Corpora: DEADLINE EXTENSION: ACL-2001 Workshop on Evaluation Methodologies for Language & Dialogue Systems

From: Priscilla Rasmussen (rasmusse@cs.rutgers.edu)
Date: Wed Apr 11 2001 - 17:40:40 MET DST

  • Next message: Priscilla Rasmussen: "Corpora: 2nd International Workshop on Spanish Language Processing & Language Technologies"

    [ Extended submission deadline: **22 April**]

    Call for Papers

    Workshop on Evaluation Methodologies for Language and Dialogue Systems
    ACL/EACL 2001
    Toulouse, France
    July 6-7, 2001

    WORKSHOP GOALS

    The aim of this two day workshop is to identify and to synthesize
    current needs for language-technology evaluation.

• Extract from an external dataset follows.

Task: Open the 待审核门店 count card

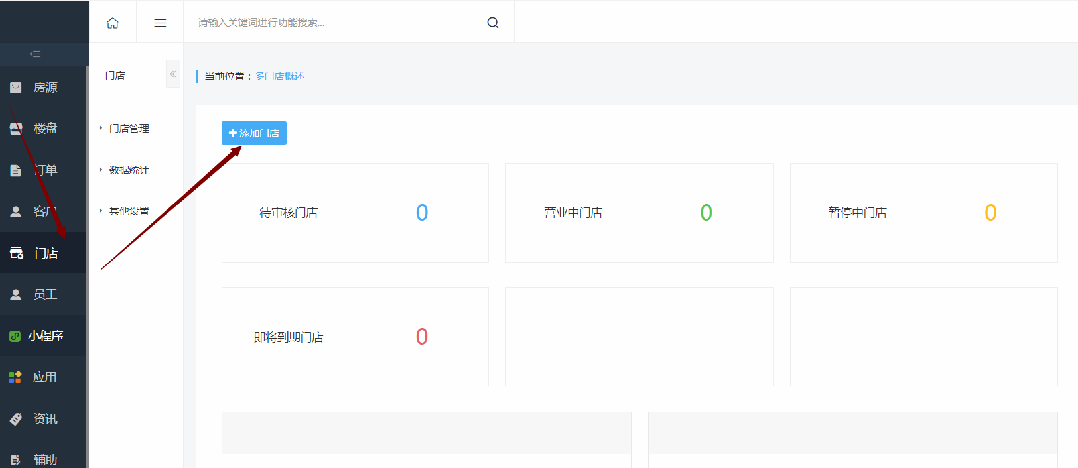Action: point(355,213)
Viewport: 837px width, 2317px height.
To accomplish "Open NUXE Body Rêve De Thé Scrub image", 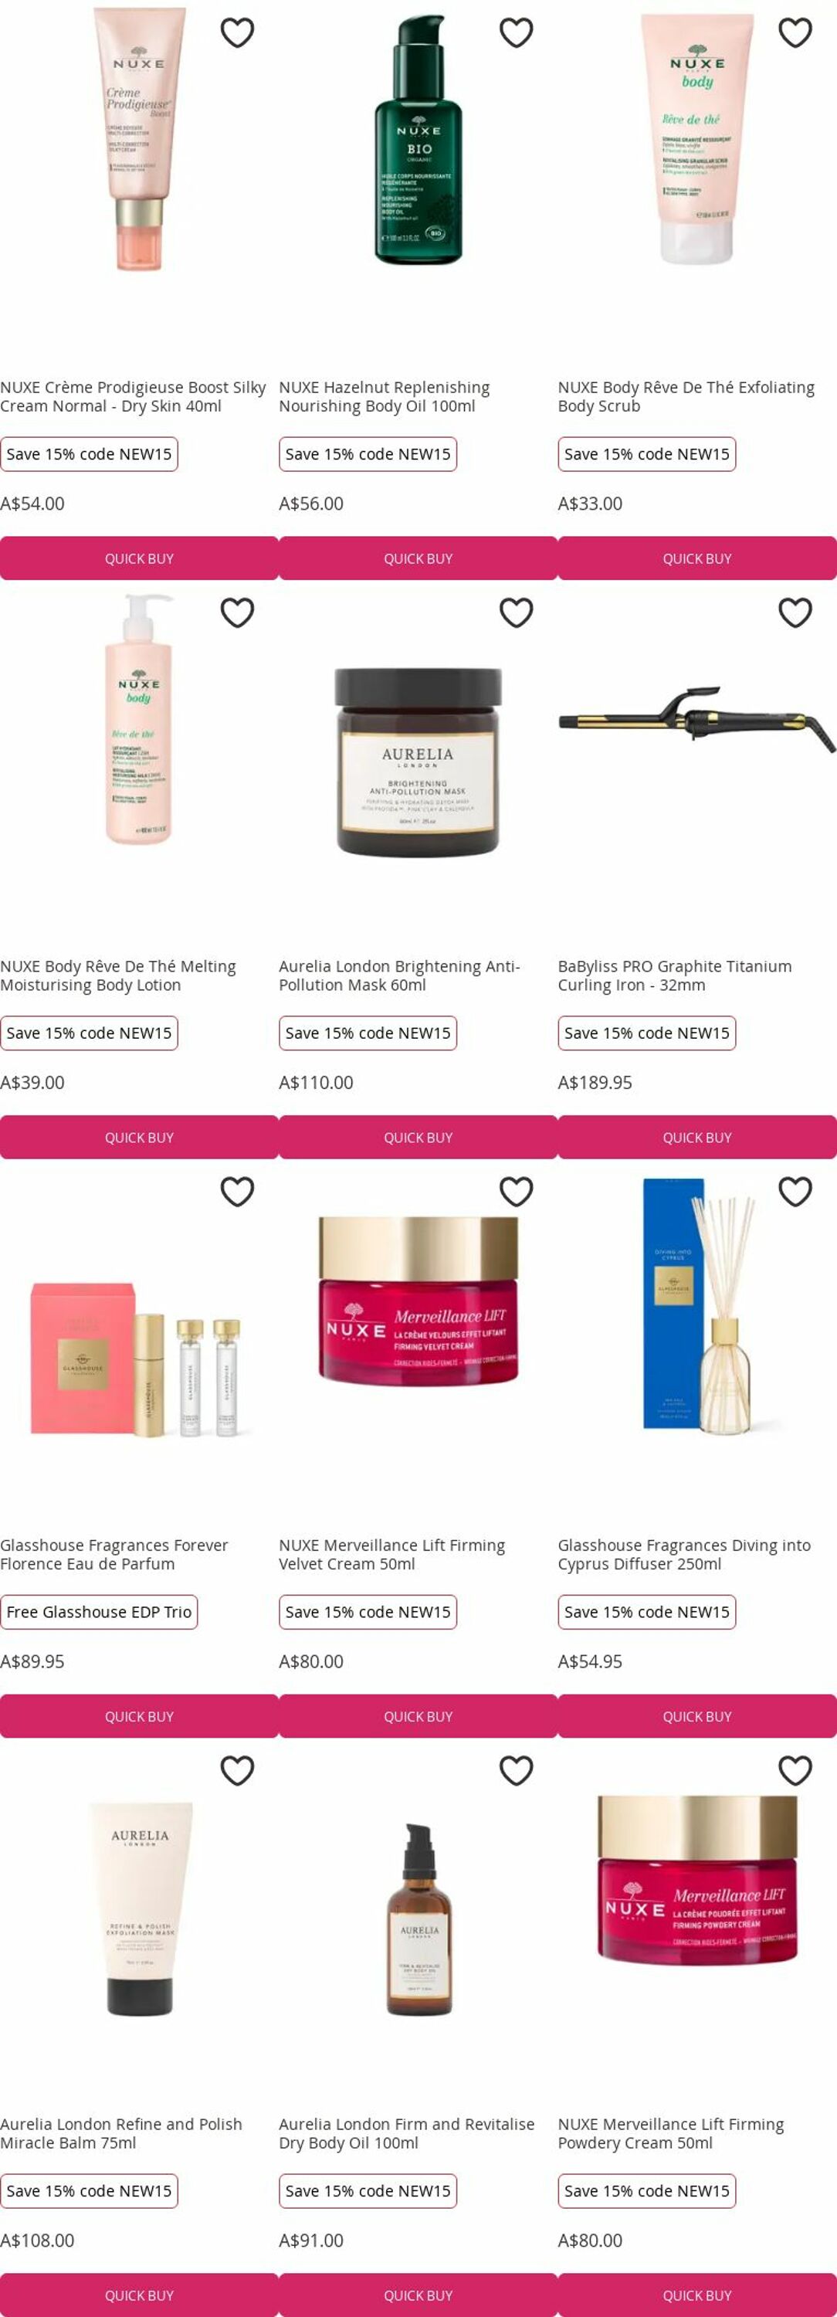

    The first day of the workshop will focus on one of the most challenging
    current issues in language engineering: the evaluation of dialogue
    systems and models. The second day will extend the discussion to address
    the problem of evaluation in language engineering more broadly and on
    more theoretical grounds.

    The space of possible dialogues is enormous, even for limited domains
    like travel information servers. The generalization of evaluation
    methodologies across different application domains and languages is an
    open problem. Review of published evaluations of dialogue models and
    systems suggests that usability techniques are the standard method.
    Dialogue-based system are often evaluated in terms of standard,
    objective usability metrics, such as task-completion time and number of
    user actions. In the past, researchers have proposed and debated
    theory-based methods for modifying and testing the underlying dialogue
    model, but the most widely used method of evaluation is usability
    testing, although more precise and empirical methods for evaluating the
    effectiveness of dialogue models have been proposed. For task-based
    interaction, typical measures of effectiveness are time-to-completion
    and task outcome, but the evaluation should focus on user satisfaction
    rather than on arbitrary effectiveness measurements.Indeed, the problems
    faced in current approaches to measurement of effectiveness dialogue
    models and systems include:

    Direct measures are unhelpful because efficient performance on the
    nominal task may not represent the most effective interaction
    Indirect measures usually rely on judgment and are vulnerable to weak
    relationships between the inputs and outputs
    Subjective measures are unreliable and domain-specific
    For its first day, the workshop organizers solicit papers on these
    issues, with particular emphasis on methods that go beyond usability
    testing to address the underlying dialogue model. Representative
    questions to be addressed include:

      o How do we deal with the combinatorial explosion of dialogue states?
      o How can satisfaction be measured with respect to underlying dialogue
    models?
      o Are there useful direct measures of dialogue properties that do not
    depend on task efficiency?
      o What is the role of agent-based simulation in evaluation of dialogue
    models?

    Of course, the problems faced in evaluating dialogue and system models
    are found in other domains of language engineering, even for
    non-interactive processes such as part-of-speech tagging, parsing,
    semantic disambiguation, information extration, speech transcription,
    and audio document indexing. So the issue of evaluation can be viewed at
    a more generic level, raising fundamental, theoretical questions such
    as:

      o What are the interest and benefits of evaluation for language
    engineering?
      o Do we really need these specific methodologies, since a form of
    evaluation sould always be present in any scientific investigation?
      o If evaluation is needed in language engineering, is it the case for
    all domains?
      o What form should it take? Technology evaluation (task-oriented in
    laboratory environment) or field/user Evaluation (complete systems in
    real-life conditions)?

    We have seen before that the the evaluation of dialogue models is still
    unsolved, but for domains where metrics already exists, are they
    satisfactory and sufficient? How can we take into account or abstract
    from the subjective factor introduced by human operators in the process?
    Do similarity measures and standards offer appropriate answers to this
    problem? Most of the efforts focus on evaluating process, but what about
    the issue of language resources evaluation?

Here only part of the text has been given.